A strong handshake was a sign of good character, he said.
Peachey said before Covid-19 forced him to change a life-long habit, he used to shake hands a lot.
"It's the way I was brought up, right from the beginning, was to shake hands when you're introduced to someone or you greet somebody.
"It's a natural thing to do. It shows you're genuine."
Peachey is hopeful the handshake will return once the virus is under control. It was important for all ages, not just the older generation, he said.
"If it doesn't come back, it's going to mean a whole change for society ... I think there's going to be something lacking."
Social anthropologist Dr Christine Dureau, from the University of Auckland, said handshaking and hongi were "fundamental everyday rituals".
They could communicate social status, mutual respect and cultural value, she said.
"They're the marking of a meeting or discussion or encounter with something that's socially acceptable with everyone involved.
"For example, who offers their hand first. In my parents' day they only shook hands with someone of higher status if they offered their hand first.
"But these days in New Zealand, it's more of a show of equality ... because being equal is such a strong value for New Zealanders."
The hongi was unique because it was closer and more intimate, Dr Dureau said.
"To me as a Pākehā the hongi always feels like a statement that my equal humanity is being recognised. You're sharing breath. It feels very welcoming, like you're really being embraced.
"In some ways it the most intimate greeting of anywhere in the world."
By taking away those rituals, "you're asking people not to do something ordinary and important at the same time", Dr Dureau said.
"You're asking them to fundamentally change the way they communicate.
"A lot of people have been saying adopt the Namaste, and maybe that's where it goes. In some ways the pandemic is forcing us to do this.
"I don't think we should understate the significance of that kind of sacrifice."
Far North District mayor John Carter said the hongi and handshake were important to the Far North, with its large Māori population.
Both gestures were an integral part of citizenship ceremonies, but they would not be readopted for a "considerable time" for safety reasons, he said.
"Hongi is important, but iwi leaders I've spoken to say they're 100 per cent behind being safe," Carter said.
"I'd be surprised if there's any rapid move to going back to tradition until we know we're absolutely safe. The important thing for people at the moment is to be sensible."
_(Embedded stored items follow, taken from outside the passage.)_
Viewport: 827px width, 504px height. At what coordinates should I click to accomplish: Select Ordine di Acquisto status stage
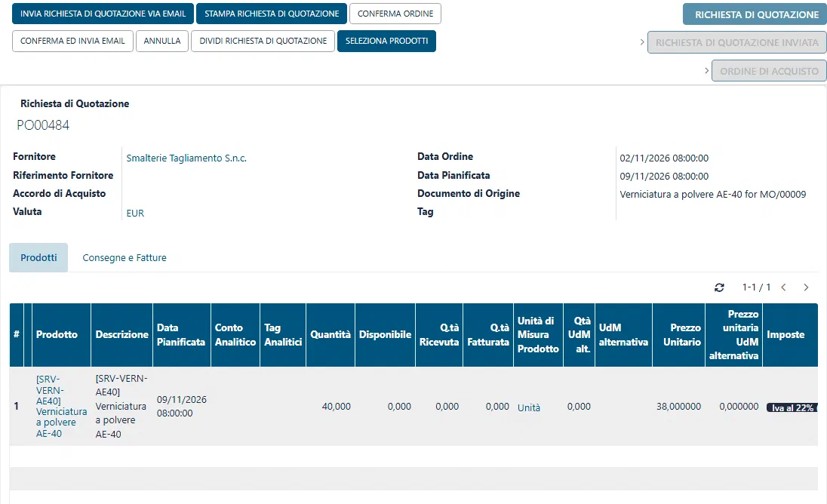[x=769, y=71]
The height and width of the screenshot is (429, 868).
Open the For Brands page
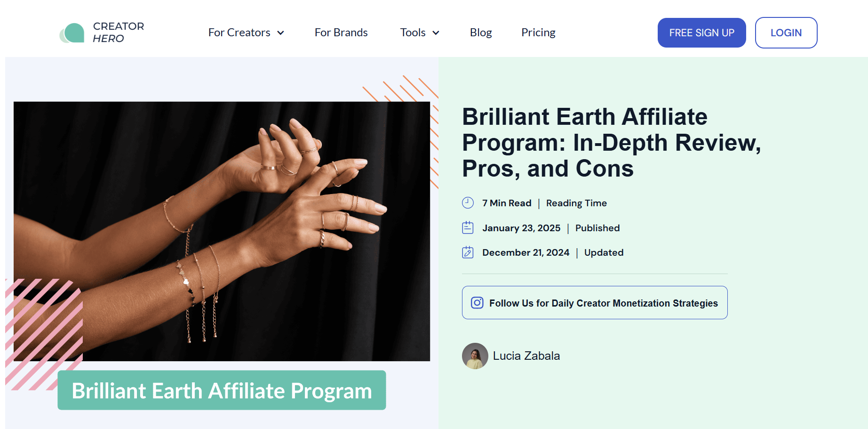coord(341,32)
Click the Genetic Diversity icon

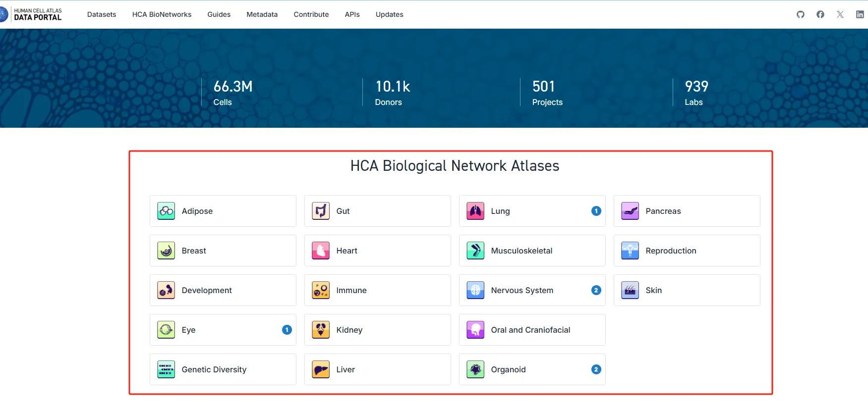click(x=166, y=369)
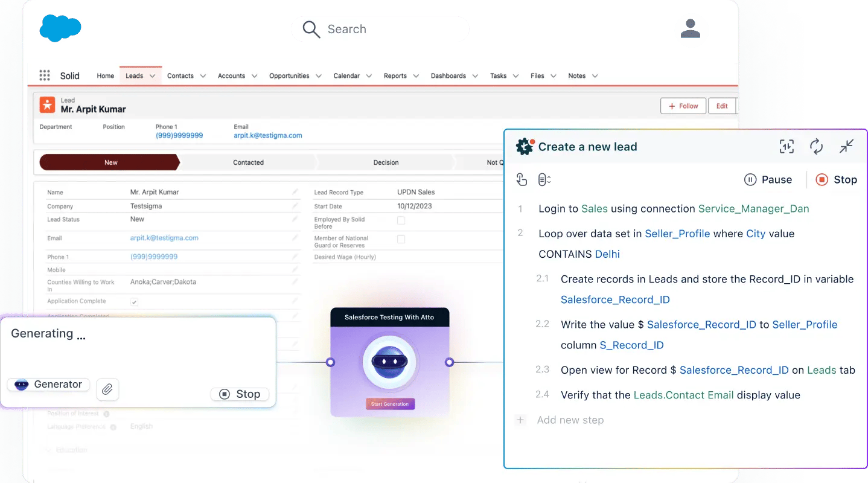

Not only is he sure the hongi and handshake will return, Carter said there would possibly be a "revival of culture".
"In particular our Māori culture, it's likely to become far better known than it has in the past. It could be an opportunity for us to educate and I'm sure that will become part of us going forward."
Rapana is also confident the hongi will remain.
"I have heard it's an outdated protocol, but that's from outsiders who don't have that connection," he said.
"For us it goes a lot deeper than that.
"We've been adapting our culture since beginning of colonisation. We've adapted our processes for the interim in order to ensure the safety of our people and we know we have to adapt our tikanga in order to survive long into the future.
"If that means we have to cut out the hongi for a period ... then so be it."